Si François Hollande créait un ministère de la Tolérance, gageons que
les Français crieraient au gadget. Et s'il lui prenait la lubie
d'ajouter un ministère du Bonheur, cela ne ferait plus rire du tout.
C'est pourtant ce qui s'est passé à Abu Dhabi, capitale des Émirats
arabes unis (EAU), et personne n'y a trouvé à redire. D'abord, parce que
le pays n'est pas une démocratie et qu'il n'est guère conseillé de
contester les décisions du souverain. Ensuite, parce que les nouvelles
ministres sont des femmes et que leur entrée au gouvernement est perçue
comme un signe d'ouverture. Mohammed Ben Zayed Al-Nahyane, l'homme fort
de cet État de neuf millions d'âmes (mais seulement 10 % d'Émiratis), ne
se contente pas d'annoncer le changement, il le fait, à petits pas.

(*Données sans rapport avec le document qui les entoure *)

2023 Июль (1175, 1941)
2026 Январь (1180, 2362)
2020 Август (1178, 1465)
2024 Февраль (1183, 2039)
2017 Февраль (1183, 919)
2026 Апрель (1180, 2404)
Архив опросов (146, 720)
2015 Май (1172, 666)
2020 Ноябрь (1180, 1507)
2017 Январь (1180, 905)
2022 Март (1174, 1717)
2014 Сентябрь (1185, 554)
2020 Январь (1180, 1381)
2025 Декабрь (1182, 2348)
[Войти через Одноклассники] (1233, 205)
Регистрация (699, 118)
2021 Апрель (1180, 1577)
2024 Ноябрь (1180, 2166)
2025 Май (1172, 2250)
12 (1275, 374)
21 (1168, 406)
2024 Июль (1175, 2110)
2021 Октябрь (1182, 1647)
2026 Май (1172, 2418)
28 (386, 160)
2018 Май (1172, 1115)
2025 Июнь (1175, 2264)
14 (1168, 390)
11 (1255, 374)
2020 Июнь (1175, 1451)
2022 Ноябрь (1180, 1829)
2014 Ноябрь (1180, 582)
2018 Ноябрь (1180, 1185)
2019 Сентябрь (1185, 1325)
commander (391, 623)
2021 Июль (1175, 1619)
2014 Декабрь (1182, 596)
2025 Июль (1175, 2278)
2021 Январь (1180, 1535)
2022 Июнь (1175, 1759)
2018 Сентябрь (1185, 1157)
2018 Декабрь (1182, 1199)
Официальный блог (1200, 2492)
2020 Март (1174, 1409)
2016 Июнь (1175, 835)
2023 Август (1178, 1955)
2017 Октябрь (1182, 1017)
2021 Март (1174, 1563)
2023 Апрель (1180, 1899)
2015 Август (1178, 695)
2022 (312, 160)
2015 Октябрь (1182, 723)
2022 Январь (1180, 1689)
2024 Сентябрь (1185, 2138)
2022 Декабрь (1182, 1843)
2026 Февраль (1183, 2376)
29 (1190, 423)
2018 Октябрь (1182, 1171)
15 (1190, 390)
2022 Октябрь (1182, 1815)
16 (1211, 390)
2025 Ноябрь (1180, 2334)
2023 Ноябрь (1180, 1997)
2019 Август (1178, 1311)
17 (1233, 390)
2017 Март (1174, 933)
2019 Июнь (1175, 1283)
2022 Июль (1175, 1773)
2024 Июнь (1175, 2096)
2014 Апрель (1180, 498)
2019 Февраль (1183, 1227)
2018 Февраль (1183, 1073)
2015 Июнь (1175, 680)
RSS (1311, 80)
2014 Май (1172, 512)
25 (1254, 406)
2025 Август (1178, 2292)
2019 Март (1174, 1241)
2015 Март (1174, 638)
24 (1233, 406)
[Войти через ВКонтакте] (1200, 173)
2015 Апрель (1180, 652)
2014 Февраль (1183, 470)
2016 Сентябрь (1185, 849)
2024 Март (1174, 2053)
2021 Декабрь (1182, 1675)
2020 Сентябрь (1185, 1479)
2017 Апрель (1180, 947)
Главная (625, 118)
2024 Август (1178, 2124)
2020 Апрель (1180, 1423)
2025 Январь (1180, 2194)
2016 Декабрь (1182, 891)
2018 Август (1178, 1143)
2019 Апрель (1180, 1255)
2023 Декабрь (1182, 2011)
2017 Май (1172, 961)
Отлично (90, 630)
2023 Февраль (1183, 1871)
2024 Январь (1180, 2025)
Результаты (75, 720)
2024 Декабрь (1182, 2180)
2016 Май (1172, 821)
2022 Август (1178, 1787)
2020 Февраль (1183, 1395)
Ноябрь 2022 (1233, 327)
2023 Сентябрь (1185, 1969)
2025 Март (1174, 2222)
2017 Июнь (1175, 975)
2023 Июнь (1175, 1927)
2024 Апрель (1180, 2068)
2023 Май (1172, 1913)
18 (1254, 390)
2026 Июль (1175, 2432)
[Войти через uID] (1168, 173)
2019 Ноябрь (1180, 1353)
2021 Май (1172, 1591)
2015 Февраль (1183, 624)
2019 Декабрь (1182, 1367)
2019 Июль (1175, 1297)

Loubna Al-Qassimi n'est pas tout à fait un alibi. Avant d'occuper le
ministère de la Tolérance, elle était chargée de la coopération
internationale et du développement. Le pape François ne s'y est
d'ailleurs pas trompé : il l'a reçue il y a quelques semaines au
Vatican. Le magazine Forbes a classé Loubna Al-Qassimi 43e femme la plus
puissante du monde, rappelle cette semaine l'essayiste Guillaume
Weill-Raynal sur son blog. Quant à Ouhoud Al-Roumi, nouvelle ministre
d'État du Bonheur, elle occupait précédemment les fonctions de
directrice générale de la présidence du conseil des ministres. Ajoutez
une jeune diplômée d'Oxford choisie comme ministre de la Jeunesse. Les
esprits critiques retiendront toutefois que les principaux ministères
sont occupés par les émirs d'Abu Dhabi et de Dubai (les deux principaux
émirats des EAU).
Autre nomination qui n'a rien de symbolique, celle de Loulwa Bakr,
nouvelle administratrice de Reyl Finance à Dubai. Diplômée de la
Columbia University, figurant sur la liste des Young Global Leaders du
World Economic Forum, Loulwa Bakr est non seulement la première
administratrice du Centre financier international de Dubai, mais elle
est aussi de nationalité saoudienne. Un pays où les femmes ne
travaillent pas, dépendent d'un homme (parent ou mari) pour n'importe
quelle démarche administrative, et ne sont pas autorisées à conduire.
Sur les photos, Loulwa Bakr ne porte pas de voile.
L'anecdote contée en 2011 par Nabil Malek dans un ouvrage très critique,
Dubai, la rançon du succès (Éditions Amalthée, 440 pages), illustre les tiraillements au sein des
EAU, toujours régis par la charia. L'ancien banquier expliquait qu'il
était préférable de ne pas mourir dans l'émirat quand on n'était pas
musulman, en prenant l'exemple de l'ancien directeur général d'une
entreprise de construction d'origine autrichienne décédé brutalement. Sa
veuve ne parvient pas à le faire inhumer dans son pays natal.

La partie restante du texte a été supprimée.